▶ Stored items
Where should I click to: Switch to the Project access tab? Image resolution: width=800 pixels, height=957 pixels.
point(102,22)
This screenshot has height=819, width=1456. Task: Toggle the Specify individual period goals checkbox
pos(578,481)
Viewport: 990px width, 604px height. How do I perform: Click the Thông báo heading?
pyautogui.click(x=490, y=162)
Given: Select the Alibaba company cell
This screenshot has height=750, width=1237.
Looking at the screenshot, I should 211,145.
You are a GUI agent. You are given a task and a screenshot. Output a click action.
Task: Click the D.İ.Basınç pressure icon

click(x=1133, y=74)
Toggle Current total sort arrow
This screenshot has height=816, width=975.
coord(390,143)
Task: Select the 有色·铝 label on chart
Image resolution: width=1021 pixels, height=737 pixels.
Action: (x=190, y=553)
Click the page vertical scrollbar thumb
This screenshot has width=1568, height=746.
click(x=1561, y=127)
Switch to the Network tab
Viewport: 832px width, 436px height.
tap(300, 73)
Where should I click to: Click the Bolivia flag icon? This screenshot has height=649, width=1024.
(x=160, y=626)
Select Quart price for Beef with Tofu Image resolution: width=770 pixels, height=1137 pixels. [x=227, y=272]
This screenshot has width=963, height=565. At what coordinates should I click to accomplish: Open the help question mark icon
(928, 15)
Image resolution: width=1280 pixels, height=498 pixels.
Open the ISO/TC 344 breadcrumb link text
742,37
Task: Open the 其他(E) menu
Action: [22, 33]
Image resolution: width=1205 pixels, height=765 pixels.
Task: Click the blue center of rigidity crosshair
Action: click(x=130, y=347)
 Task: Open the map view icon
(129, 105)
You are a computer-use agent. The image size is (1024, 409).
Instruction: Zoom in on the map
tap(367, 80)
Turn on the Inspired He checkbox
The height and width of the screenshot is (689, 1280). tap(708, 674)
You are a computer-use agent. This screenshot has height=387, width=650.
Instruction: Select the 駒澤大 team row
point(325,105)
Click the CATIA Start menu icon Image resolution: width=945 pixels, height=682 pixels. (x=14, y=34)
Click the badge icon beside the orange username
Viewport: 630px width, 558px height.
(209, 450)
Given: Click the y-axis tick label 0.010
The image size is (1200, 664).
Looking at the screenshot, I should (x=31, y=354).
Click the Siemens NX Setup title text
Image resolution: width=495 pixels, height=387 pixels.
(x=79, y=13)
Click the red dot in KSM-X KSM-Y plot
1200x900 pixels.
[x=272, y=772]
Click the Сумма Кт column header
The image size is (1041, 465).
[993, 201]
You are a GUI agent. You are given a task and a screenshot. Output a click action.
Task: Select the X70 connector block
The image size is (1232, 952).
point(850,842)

▶ Work order
Write out the entries above once more, without altering anything.

▶ Exercise answer
Where should I click to: Switch to the Project access tab? Image resolution: width=800 pixels, height=957 pixels.
point(102,22)
This screenshot has height=819, width=1456. Task: Toggle the Specify individual period goals checkbox
pos(578,481)
Viewport: 990px width, 604px height. How do I perform: Click the Thông báo heading?
pyautogui.click(x=490, y=162)
Given: Select the Alibaba company cell
This screenshot has height=750, width=1237.
Looking at the screenshot, I should 211,145.
You are a GUI agent. You are given a task and a screenshot. Output a click action.
Task: Click the D.İ.Basınç pressure icon

click(x=1133, y=74)
Toggle Current total sort arrow
This screenshot has height=816, width=975.
coord(390,143)
Task: Select the 有色·铝 label on chart
Image resolution: width=1021 pixels, height=737 pixels.
Action: (x=190, y=553)
Click the page vertical scrollbar thumb
This screenshot has width=1568, height=746.
click(x=1561, y=127)
Switch to the Network tab
Viewport: 832px width, 436px height.
tap(300, 73)
Where should I click to: Click the Bolivia flag icon? This screenshot has height=649, width=1024.
(x=160, y=626)
Select Quart price for Beef with Tofu Image resolution: width=770 pixels, height=1137 pixels. [x=227, y=272]
This screenshot has width=963, height=565. At what coordinates should I click to accomplish: Open the help question mark icon
(928, 15)
Image resolution: width=1280 pixels, height=498 pixels.
Open the ISO/TC 344 breadcrumb link text
742,37
Task: Open the 其他(E) menu
Action: [22, 33]
Image resolution: width=1205 pixels, height=765 pixels.
Task: Click the blue center of rigidity crosshair
Action: click(x=130, y=347)
 Task: Open the map view icon
(129, 105)
You are a computer-use agent. The image size is (1024, 409).
Instruction: Zoom in on the map
tap(367, 80)
Turn on the Inspired He checkbox
The height and width of the screenshot is (689, 1280). tap(708, 674)
You are a computer-use agent. This screenshot has height=387, width=650.
Instruction: Select the 駒澤大 team row
point(325,105)
Click the CATIA Start menu icon Image resolution: width=945 pixels, height=682 pixels. (x=14, y=34)
Click the badge icon beside the orange username
Viewport: 630px width, 558px height.
(209, 450)
Given: Click the y-axis tick label 0.010
The image size is (1200, 664).
Looking at the screenshot, I should (x=31, y=354).
Click the Siemens NX Setup title text
Image resolution: width=495 pixels, height=387 pixels.
(x=79, y=13)
Click the red dot in KSM-X KSM-Y plot
1200x900 pixels.
[x=272, y=772]
Click the Сумма Кт column header
The image size is (1041, 465).
[993, 201]
You are a GUI agent. You are given a task and a screenshot. Output a click action.
Task: Select the X70 connector block
The image size is (1232, 952).
point(850,842)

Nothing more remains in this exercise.